Dr. Bray cut no corners in designing the ORs in the new ASC. They contain 100 percent HEPA air and have a UV treated high volume exhaust. After 36 months of operation and more than 3,000 procedures, there have been no infections in them. The ASC has never had to transfer a spine a patient to the hospital.
 
Dr. Bray attributes this success to a number of precautions (along with OR design):

  • The facility is kept clean by not allowing other kinds of surgery such as GI or urology. Performing these procedures in the same OR as spine surgery increases the risk of infection.
  • Surgeons carefully select patients for the ASC, avoiding those who are in poor health or psychologically unprepared for outpatient surgery.
  • He is also a strong believer in written protocols for virtually all aspects of care, from wound care to mobilization. Dr. Bray, his colleagues and staff track results and modify treatment to steadily improve outcomes.
  • The same nurse follows the patient throughout the surgery process at the ASC, from pre-op to post-op. This minimizes mistakes and improved patient satisfaction. "One nurse very closely controls the patient's pain and urine functions," he explains.
Starting off 'out of network'
The new ASC has been operating "out of network," with no contracts with insurers, which is typical for spinal ASCs in their first years. Insurers are still leery of performing these procedures on an outpatient basis and the ASC does not want to lock itself into low rates that the insurers initially offer.  
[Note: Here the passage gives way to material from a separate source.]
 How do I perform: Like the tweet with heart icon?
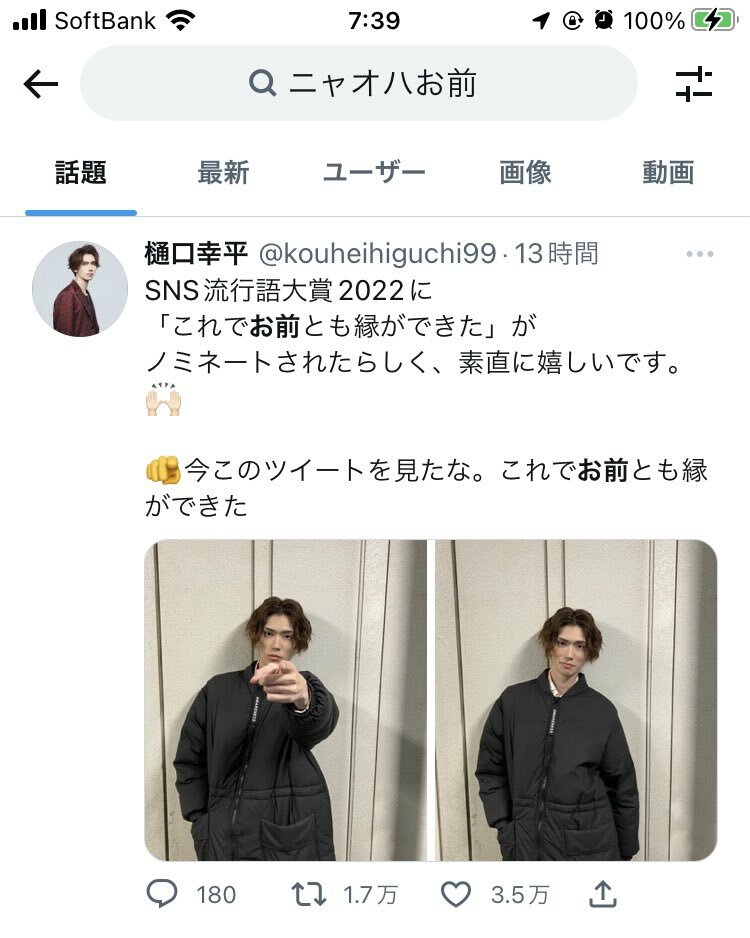tap(456, 894)
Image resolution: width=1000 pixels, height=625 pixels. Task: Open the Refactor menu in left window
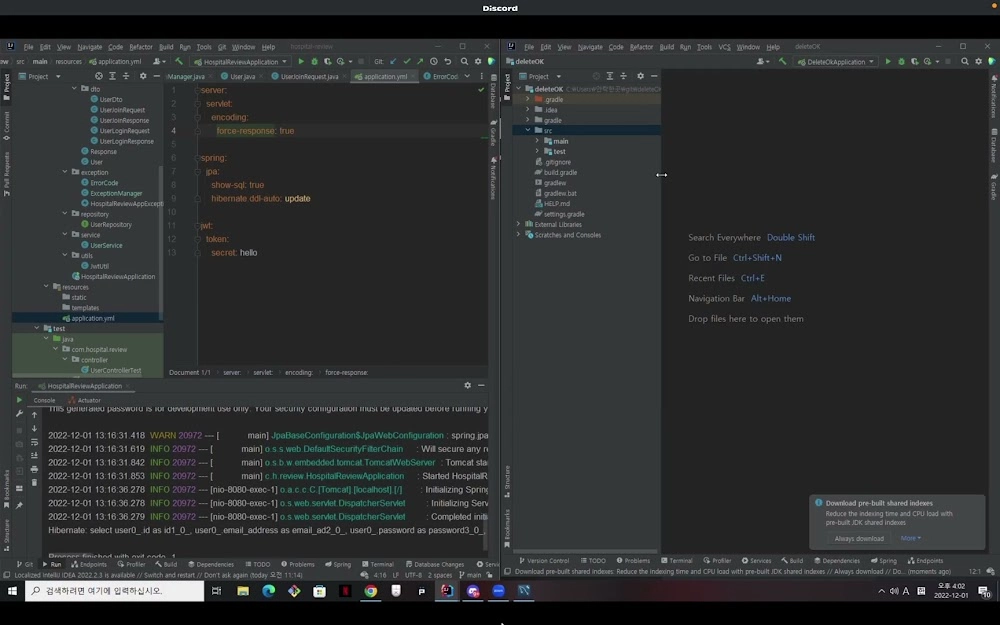pos(141,47)
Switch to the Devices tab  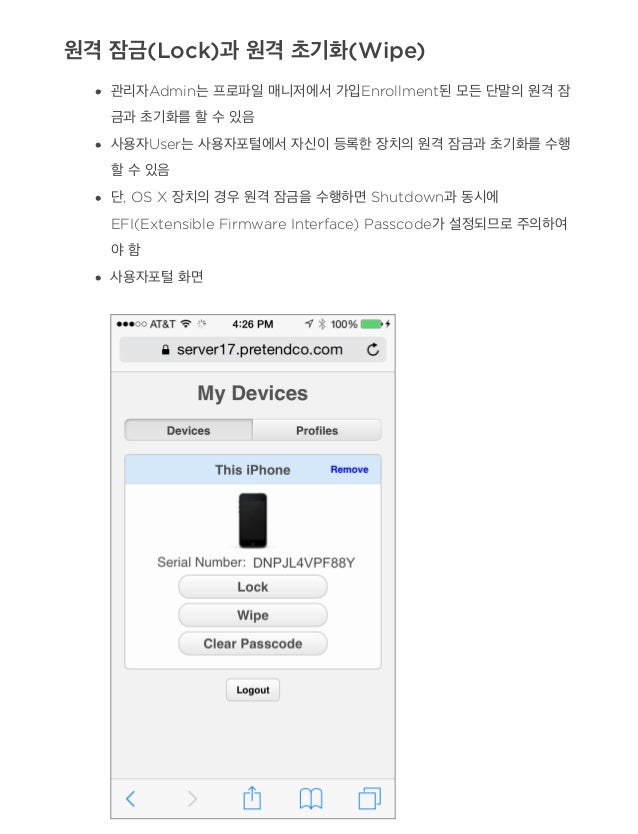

"When you're out of network, the insurer reviews each case independently," Dr. Bray says. "They say 'this code is not outpatient.' I say, 'Who are you to tell me that?' So they ask me to send them paperwork to prove what I say." The ASC has sent cases and cases of paperwork to insurers and he personally has spent hours "educating" insurance representatives and showing them his outcomes.
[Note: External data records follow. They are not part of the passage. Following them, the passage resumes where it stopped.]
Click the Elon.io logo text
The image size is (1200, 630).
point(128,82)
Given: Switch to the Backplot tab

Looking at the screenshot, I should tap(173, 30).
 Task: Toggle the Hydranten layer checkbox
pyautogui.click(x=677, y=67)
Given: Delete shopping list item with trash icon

"It takes a while to convince insurers," he says. But after three years of sterling outcomes, some of the major insurers are coming around and the ASC is in negotiations with them for contracts.

Meanwhile, the DISC ASC does not accept any Medicare patients because Medicare still does not pay for spine surgery on an outpatient basis. Dr. Bray states: "Realistically, I cannot do cases from any insurer that pays $2,000 or $3,000 because that is below cost."

With these payment restrictions, ASCs that seek to be "pure spine" often can stay open only a few days a week, which makes it difficult to find staff and make the operation financially viable. The DISC ASC solves this problem by supplementing spine with sports and orthopedic surgery on the knee, hip, shoulder and other joints, as well as some joint replacements. As a result, the ASC has had enough volume to maintain a full schedule and it became cash-flow positive ahead of schedule, in Jan. 2007.

What the future holds
Dr. Bray thinks the trend toward outpatient spine surgery will accelerate as patients get more comfortable with the concept, insurers become less skeptical and Medicare recognizes more outpatient spine procedures. However, the trend is slowed in states that do not allow overnight stays at ASCs, which Dr. Bray says are still necessary after surgery.

He advises that existing ASCs entering spine surgery will need larger ORs to accommodate extra equipment, such as a C-arm and microscope. Dr. Bray's ORs are almost 600 square feet but he thinks spine surgery ORs can be as small as 400 square feet.

Dr. Bray says spine surgery is on the way to being a specialty in its own right. So far, however, spine surgeons are trained in either orthopedic or neurosurgery residency programs and then take a one-year spine fellowship. Dr. Bray has personally trained 27 spine fellows, split evenly between orthopedic and neurosurgeons. But the two-step training process means that residents who want to be spine surgeons have to learn skills they will never use, such as brain surgery in neurosurgery programs or hip replacements in orthopedics programs. Dr. Bray hopes that someday there will be a single spine surgery residency program.